Chow et al. described that CXCR3-deficient mice responded poorly to anti-PD-1 treatment and that CXCR3 expression was critical for a functional CD8 T-cell response in tumors treated with checkpoint inhibition [50]. CXCR3 ligands additionally were an indicator of clinical response to anti PD-1 in patient plasma, indicating that the CXCR3 chemokine is a biomarker for efficacy to PD-1 blockade [50]. Survival analysis of our data reveal that patients with CXCR3high tumors had a significant shorter time to recurrence compared to CXCR3low tumors with a median time of 78 vs. 147 months, respectively. Survival analysis of other immune cell subsets, such as CD8, CD4, CD68 and FoxP3 expression remained negative regarding RFS.

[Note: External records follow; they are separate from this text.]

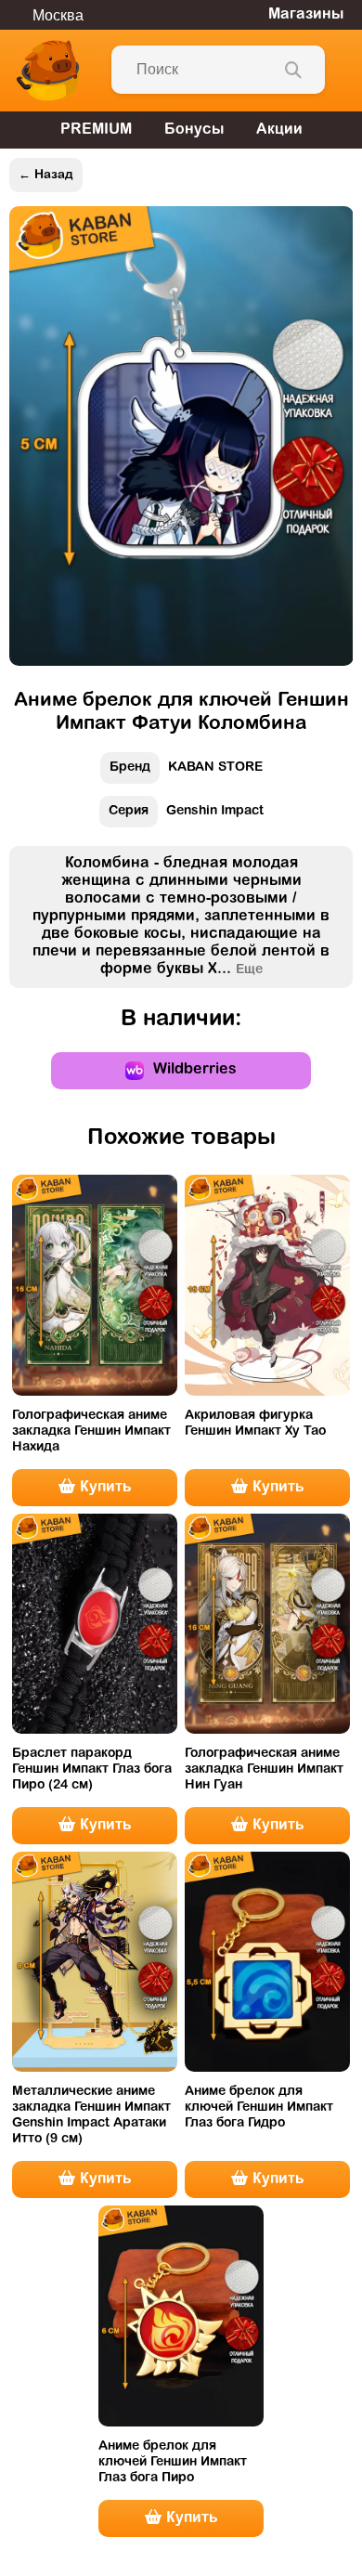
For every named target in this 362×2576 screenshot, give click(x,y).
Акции (279, 130)
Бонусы (194, 130)
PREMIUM (96, 130)
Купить (103, 1487)
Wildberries (195, 1069)
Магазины (305, 14)
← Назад (46, 175)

To determine dependency of survival on tumor stage and grade combined with expression of CXCR3, further analysis was performed. As expected, patients with tumor stage pT3/4 or grade G3/4 showed significantly poorer RFS compared to lower stages. We subsequently put each low or high expression of CXCR3 into further correlation and could observe a considerable difference in time to recurrence when comparing pT3/4 and grade 3/4 with CXCR3low vs. CXCR3high (24.5 vs. 16 months and 79 vs. 56 months, respectively). The difference in the subpopulation group of pT1/2 CXCR3low with 160 months to recurrence versus the group staged T3/T4 with CXCR3high with 16 months describes one yet impressive effect of the influence of CXCR3 expression on the RFS.

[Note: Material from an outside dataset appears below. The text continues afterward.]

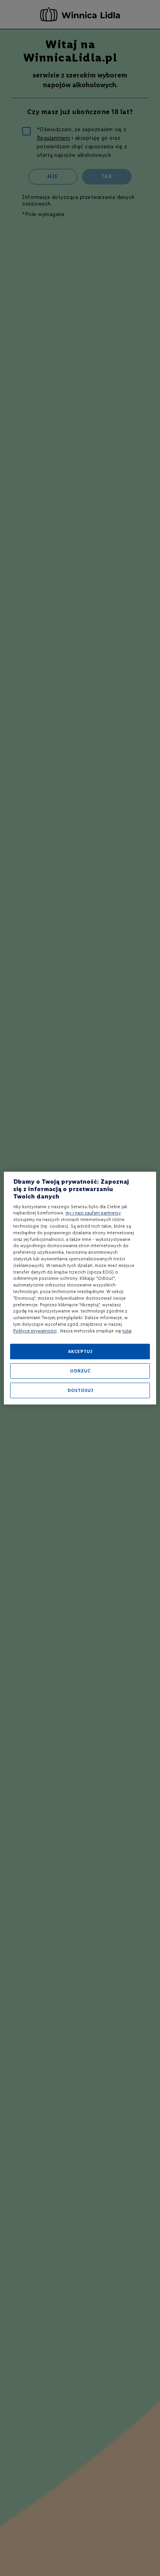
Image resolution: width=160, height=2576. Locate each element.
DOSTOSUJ (80, 1390)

Chuah et al. identified circulating CXCR3 expressing CD8+ T cells as biomarkers for response to anti-PD-1 in patients with hepatocellular cancer, assigning CXCR3 not only to a role as prognostic marker of recurrence but also as a marker of response to anti-PD1 therapy [51]. Further, CXCR3 ligands are also seen as positive indicators of responsiveness to anti-PD-1 therapy [50]. CD8 T cell infiltration has additionally shown to be indicative to a benefit from combined anti–PD-1 and anti–CTLA-4 in patients with solid tumors [52] hypothesizing that high CXCR3 with highly co-expressed CD8 also could be beneficial when receiving immunotherapy. Similar results were described by Feng et al. in a study with metastatic bladder cancer, where activation of the CXCR3 pathway is proposed as a novel predictive biomarker for the efficacy of immunotherapy [53].

5. Conclusions

In conclusion, CXCR3 was mainly expressed on intratumoral CD8+ and CD4+ T cells. We have shown that high density and expression of CXCR3 is associated with advanced tumor stage and poorer RFS in surgically treated RCC. Our analysis might represent an additional prognostic signature that could constitute a novel indicator beyond TNM staging and histological grade. CXCR3 might therefore be a useful prognostic as well as predictive biomarker in selecting patients at high recurrence risk for adjuvant immunotherapy.